In [4]: run["=.in"].structure_information
Out[4]: {'structure_type': {'type': 1, 'description': 'Crystal'}, 'spacegroup': {'number': 139, 'symbol': 'I4/MMM'}, 'subgroupgenerators': [], 'lengthunit': {'type': 2, 'description': 'Angstroem'}, 'lattice_constants': [4.0345, 4.0345, 9.828], 'axis_angles': [90.0, 90.0, 90.0], 'max_L': 4, 'nsort': 3, 'wyckoff_positions': [{'element': 'Yb', 'tau': [0, 0, 0]}, {'element': 'Ir', 'tau': [Fraction(1, 2), 0, Fraction(-1, 4)]}, {'element': 'Si', 'tau': [0, 0, 0.3807989986]}]}

In [5]: run["=.in"].structure_information.lengthunit.description
Out[5]: 'Angstroem'

Usage method 2

If you just want to use fplore to load the raw data of some file and nothing more, you can manually load a file by running

from fplore.files import FPLOFile
band = FPLOFile.load("/home/jdoe/fplo_run/+band)
raw_band_data = band.data

Which will automatically pick the correct loader class based on the filename. If the files are renamed and this fails, you can manually specify the loader class. See fplore.files.base.FPLOFile.registry for the appropriate loader class.
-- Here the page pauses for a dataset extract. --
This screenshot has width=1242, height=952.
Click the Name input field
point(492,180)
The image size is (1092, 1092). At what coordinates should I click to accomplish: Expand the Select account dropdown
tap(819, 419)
For example:

from fplore.files import Band
band = Band("/home/jdoe/fplo_run/+band_old")
raw_band_data = band.data

Some FPLORun properties (excerpt)

In [1]: run.spacegroup_number
Out[1]: 139
In [2]: run.spacegroup
Out[2]: <pymatgen.symmetry.groups.cached_class.<locals>._decorated object at 0x7ff1609ca668>
In [3]: run.lattice
Out[3]: Lattice
    abc : 4.0345 4.0345 9.828
 angles : 90.0 90.0 90.0
 volume : 159.97222577700003
      A : 4.0345 0.0 2.4704187555799985e-16
      B : 6.48797083012039e-16 4.0345 2.4704187555799985e-16
      C : 0.0 0.0 9.828
In [4]: run.structure
Out[4]: Structure Summary
Lattice
    abc : 4.0345 4.0345 9.828
 angles : 90.0 90.0 90.0
 volume : 159.97222577700003
      A : 4.0345 0.0 2.4704187555799985e-16
      B : 6.48797083012039e-16 4.0345 2.4704187555799985e-16
      C : 0.0 0.0 9.828
PeriodicSite: Yb (0.0000, 0.0000, 0.0000) [0.0000, 0.0000, 0.0000]
PeriodicSite: Yb (2.0173, 2.0173, 4.9140) [0.5000, 0.5000, 0.5000]
PeriodicSite: Ir (2.0173, 0.0000, 7.3710) [0.5000, 0.0000, 0.7500]
PeriodicSite: Ir (0.0000, 2.0173, 7.3710) [0.0000, 0.5000, 0.7500]
PeriodicSite: Ir (2.0173, 0.0000, 2.4570) [0.5000, 0.0000, 0.2500]
PeriodicSite: Ir (0.0000, 2.0173, 2.4570) [0.0000, 0.5000, 0.2500]
PeriodicSite: Si (0.0000, 0.0000, 3.7425) [0.0000, 0.0000, 0.3808]
PeriodicSite: Si (0.0000, 0.0000, 6.0855) [0.0000, 0.0000, 0.6192]
PeriodicSite: Si (2.0173, 2.0173, 8.6565) [0.5000, 0.5000, 0.8808]
PeriodicSite: Si (2.0173, 2.0173, 1.1715) [0.5000, 0.5000, 0.1192]

Running the examples

You can run the examples in the examples subdirectory by running them as a module, for example python -m examples.band_plot.